Within the production and transport pathway of proteins bound for the OM, several possible molecular mechanisms could produce the punctate growth pattern observed here. First, nearly all OM proteins (with the known exception of PulD 
) are transported from the periplasm, through the rigid cell wall, and inserted into the OM by BAM complexes, and hence one possible interpretation of our data is that the appearance of fluorescent LamB puncta reflects the location of active BAM complexes and OM protein insertion in general. A second, independent possibility is that the uniformly distributed Sec apparatuses 
, responsible for translocating proteins from the cytoplasm to the periplasm where BAM complexes then effect OM insertion, are only active at specific locations, and hence determine the pattern of protein insertion in the OM. A third interpretation arises from the recent discovery that chromosomally expressed mRNAs remain localized to their transcription sites and form diffraction-limited spots, with mRNA diffusion coefficients orders of magnitude lower than expected for free diffusion 
. While this observation has not been replicated for plasmid-expressed mRNAs, several multicopy plasmids have been shown to localize to a handful of foci in E. coli
. The mean duration of an OM insertion event (2 to 30 sec) is considerably shorter than the half-life of E. coli
mRNA (~400 sec) 
, thus bursts of cell growth are likely not due to transient mRNA production. However, we speculate that the combination of plasmid localization and mRNA localization to a few foci per cell could give rise to localization of secreted LamB. This list is by no means exhaustive; as data on the lifetimes of candidate molecular complexes (e.g. BAM and Sec) become available, the regions of parameter space we have identified through screening of computational results () could provide a useful means of distinguishing among possible mechanisms producing the patchy patterns of OM protein insertion.

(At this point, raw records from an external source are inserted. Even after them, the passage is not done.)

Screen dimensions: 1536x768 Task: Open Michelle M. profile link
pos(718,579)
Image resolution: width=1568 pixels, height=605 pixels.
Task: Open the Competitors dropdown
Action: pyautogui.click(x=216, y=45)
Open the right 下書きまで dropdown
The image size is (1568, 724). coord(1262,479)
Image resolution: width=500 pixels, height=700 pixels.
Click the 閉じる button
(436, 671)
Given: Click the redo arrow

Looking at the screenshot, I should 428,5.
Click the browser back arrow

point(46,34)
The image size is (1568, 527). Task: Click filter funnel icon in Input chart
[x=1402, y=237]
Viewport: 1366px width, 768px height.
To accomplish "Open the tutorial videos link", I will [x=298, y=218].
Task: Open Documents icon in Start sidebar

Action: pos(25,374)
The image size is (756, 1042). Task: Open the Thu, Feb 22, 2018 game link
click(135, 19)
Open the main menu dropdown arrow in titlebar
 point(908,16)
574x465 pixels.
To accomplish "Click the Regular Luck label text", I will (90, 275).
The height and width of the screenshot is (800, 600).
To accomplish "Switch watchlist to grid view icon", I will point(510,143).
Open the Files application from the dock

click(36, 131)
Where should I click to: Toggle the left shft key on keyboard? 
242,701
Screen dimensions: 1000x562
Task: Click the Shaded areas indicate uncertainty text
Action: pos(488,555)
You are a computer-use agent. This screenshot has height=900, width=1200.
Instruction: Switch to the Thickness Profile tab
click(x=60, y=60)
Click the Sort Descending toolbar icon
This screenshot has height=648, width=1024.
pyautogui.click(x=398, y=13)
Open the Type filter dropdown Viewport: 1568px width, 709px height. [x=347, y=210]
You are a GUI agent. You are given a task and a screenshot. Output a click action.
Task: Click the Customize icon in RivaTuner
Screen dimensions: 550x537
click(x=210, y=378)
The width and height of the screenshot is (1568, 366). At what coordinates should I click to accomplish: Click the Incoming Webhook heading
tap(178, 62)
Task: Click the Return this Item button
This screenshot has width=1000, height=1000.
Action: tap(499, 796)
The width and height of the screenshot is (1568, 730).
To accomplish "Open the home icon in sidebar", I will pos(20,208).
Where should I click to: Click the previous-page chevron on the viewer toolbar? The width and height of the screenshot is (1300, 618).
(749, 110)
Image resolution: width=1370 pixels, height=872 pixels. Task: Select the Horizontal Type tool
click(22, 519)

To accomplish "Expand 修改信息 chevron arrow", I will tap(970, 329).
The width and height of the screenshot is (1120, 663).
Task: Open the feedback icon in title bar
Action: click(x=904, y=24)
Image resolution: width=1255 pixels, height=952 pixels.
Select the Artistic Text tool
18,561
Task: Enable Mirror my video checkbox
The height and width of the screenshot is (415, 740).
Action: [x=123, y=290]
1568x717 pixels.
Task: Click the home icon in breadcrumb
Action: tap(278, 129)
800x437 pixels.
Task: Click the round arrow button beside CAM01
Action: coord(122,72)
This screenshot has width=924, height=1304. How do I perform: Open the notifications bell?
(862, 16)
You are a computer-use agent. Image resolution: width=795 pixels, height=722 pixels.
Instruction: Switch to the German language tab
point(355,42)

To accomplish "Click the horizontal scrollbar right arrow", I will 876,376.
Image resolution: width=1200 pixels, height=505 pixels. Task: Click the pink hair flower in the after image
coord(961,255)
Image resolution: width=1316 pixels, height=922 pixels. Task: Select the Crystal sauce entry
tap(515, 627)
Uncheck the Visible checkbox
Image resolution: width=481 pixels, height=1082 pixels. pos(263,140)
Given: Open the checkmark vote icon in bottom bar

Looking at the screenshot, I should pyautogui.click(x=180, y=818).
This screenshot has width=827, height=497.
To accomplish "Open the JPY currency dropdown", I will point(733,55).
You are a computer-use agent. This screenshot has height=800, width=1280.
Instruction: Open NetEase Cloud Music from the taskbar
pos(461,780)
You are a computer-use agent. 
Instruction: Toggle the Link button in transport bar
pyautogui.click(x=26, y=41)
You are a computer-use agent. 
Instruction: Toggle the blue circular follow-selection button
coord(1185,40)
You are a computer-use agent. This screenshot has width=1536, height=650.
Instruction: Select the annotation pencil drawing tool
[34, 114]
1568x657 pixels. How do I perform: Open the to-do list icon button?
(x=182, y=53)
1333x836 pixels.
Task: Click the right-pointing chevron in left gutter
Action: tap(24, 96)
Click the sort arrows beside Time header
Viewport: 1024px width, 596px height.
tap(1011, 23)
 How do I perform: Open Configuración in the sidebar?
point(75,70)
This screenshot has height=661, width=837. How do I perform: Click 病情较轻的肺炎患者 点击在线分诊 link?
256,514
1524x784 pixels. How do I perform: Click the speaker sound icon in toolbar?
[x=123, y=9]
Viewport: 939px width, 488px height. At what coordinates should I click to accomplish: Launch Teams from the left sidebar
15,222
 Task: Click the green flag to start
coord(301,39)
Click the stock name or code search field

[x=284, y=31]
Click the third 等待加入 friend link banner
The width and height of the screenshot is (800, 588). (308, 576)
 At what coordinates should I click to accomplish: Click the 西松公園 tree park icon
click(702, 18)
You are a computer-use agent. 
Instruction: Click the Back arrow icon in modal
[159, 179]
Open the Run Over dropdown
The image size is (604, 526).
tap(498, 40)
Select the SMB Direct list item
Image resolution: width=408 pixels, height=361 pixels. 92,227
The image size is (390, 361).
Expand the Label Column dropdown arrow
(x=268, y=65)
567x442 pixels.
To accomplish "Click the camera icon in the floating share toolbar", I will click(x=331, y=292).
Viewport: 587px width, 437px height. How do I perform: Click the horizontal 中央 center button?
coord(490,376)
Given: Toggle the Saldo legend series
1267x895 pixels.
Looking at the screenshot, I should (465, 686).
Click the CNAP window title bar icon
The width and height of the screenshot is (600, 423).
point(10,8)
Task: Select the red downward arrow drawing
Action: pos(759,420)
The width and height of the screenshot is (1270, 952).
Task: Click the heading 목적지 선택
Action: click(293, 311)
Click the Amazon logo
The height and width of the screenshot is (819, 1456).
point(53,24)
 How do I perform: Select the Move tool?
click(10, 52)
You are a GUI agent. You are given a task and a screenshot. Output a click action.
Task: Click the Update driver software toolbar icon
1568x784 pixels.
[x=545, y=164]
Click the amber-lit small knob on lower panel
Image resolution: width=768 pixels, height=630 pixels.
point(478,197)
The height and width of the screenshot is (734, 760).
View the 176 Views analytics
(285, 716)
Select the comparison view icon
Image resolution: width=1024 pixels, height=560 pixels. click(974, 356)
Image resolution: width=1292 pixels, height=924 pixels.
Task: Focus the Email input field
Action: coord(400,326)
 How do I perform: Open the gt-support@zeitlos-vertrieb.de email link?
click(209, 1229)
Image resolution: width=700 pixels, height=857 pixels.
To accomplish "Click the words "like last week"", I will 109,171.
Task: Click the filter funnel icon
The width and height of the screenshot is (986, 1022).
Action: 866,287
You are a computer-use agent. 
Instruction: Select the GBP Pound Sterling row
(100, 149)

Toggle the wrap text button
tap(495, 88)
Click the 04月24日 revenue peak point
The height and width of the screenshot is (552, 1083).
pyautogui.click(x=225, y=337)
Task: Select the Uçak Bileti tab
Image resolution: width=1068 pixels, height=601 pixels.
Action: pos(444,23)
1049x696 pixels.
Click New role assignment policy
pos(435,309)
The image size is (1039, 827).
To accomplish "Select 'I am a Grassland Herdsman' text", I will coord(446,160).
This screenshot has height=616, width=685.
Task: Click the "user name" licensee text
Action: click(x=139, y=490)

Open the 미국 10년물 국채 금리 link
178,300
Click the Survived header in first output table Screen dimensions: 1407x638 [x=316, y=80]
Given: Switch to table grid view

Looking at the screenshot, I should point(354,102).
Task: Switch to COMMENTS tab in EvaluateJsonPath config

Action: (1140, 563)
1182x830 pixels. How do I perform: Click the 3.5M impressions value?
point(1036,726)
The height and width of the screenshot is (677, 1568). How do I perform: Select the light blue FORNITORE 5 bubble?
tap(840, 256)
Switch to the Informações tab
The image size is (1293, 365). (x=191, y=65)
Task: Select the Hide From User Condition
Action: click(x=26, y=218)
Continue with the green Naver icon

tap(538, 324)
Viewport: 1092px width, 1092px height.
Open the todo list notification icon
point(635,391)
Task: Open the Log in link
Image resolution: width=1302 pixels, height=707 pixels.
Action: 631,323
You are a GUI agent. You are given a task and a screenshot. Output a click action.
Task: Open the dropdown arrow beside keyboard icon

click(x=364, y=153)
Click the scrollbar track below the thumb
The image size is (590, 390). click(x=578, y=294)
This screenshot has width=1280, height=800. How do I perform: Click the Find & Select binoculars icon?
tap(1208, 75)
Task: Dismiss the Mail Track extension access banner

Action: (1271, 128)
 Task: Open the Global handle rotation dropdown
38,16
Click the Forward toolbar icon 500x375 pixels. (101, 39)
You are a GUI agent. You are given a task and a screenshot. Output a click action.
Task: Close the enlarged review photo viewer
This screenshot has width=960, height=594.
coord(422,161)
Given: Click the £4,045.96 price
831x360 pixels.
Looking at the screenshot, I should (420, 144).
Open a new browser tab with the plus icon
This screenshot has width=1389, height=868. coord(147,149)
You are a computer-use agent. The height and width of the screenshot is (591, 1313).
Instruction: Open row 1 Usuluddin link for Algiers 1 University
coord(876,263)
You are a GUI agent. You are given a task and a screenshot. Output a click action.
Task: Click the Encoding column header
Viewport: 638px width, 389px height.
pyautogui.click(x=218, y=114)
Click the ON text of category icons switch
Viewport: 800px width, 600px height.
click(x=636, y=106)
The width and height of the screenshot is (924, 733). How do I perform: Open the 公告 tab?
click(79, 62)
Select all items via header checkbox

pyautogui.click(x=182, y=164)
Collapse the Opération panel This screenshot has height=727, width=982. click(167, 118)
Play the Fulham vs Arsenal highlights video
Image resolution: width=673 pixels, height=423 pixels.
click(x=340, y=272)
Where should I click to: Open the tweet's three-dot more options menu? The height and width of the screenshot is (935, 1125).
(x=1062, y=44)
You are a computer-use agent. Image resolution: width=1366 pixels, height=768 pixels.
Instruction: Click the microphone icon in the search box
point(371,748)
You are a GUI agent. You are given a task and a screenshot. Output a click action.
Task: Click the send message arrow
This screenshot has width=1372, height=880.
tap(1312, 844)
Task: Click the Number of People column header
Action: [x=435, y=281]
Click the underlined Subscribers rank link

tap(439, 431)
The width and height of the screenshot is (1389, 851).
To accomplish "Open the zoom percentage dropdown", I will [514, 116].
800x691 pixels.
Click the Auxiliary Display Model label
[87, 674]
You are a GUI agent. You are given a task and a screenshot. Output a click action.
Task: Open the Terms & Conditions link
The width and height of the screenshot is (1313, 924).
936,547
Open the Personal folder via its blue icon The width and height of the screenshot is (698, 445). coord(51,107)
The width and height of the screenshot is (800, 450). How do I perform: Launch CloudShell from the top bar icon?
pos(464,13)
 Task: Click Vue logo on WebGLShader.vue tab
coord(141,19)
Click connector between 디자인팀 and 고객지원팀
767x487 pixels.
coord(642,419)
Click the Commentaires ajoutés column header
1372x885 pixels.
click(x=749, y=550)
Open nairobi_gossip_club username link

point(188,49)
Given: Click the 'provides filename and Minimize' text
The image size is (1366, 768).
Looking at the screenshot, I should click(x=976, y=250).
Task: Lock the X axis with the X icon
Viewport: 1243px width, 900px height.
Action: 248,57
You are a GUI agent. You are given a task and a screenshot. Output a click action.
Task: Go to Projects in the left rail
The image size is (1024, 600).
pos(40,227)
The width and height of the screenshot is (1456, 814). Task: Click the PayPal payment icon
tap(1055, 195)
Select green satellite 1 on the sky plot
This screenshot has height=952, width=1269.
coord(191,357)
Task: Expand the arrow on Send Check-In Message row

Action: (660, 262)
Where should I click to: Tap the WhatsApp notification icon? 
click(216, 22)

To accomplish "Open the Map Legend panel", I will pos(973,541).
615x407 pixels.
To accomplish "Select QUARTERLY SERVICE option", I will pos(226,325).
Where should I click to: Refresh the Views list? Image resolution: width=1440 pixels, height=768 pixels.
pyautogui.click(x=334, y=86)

Our observations suggest that bacterial cell surface organization is strongly influenced by growth patterning. Calculations based on ferritin labeling of newly translocated LPS in Salmonella
predict that an LPS molecule would diffuse less than 300 nm 
, or approximately one twelfth of the cylindrical circumference, on the time scale of bacterial cell division. These ferritin-labeled LPS molecules initially appear in clusters assumed to be membrane translocation sites. Electron micrographs taken at regular intervals after labeling revealed that these clusters gradually disperse from each other across the surface of Salmonella
, beyond the 300 nm diffusion limit. In comparison to the doubling of OM area that occurs on this time scale, it is reasonable to expect that the motion of OM proteins is dominated by patterns of OM incorporation, not diffusion.
The spatial pattern of protein expression dictates not only the distribution of proteins within a single cell, but also the distribution of OM proteins in a population. The unequal partitioning of proteins into daughter cells can produce heterogeneity among isogenic bacterial populations, and in a growing bacterial population, the fraction of cells harboring ‘old poles’ shrinks exponentially. If an OM protein is expressed and subsequently repressed early in the growth curve, polar retention will cause it to be concentrated at these few old poles. In this manner, OM protein inheritance could generate heterogeneity based on generational age that has important phenotypic consequences for differential permeability to essential nutrients, drug concentration, or phage infection. The agreement between our simple model and the observed motion of LamB puncta suggests that heterogeneity may be a general outcome in any bacterium in which the OM grows in discrete bursts.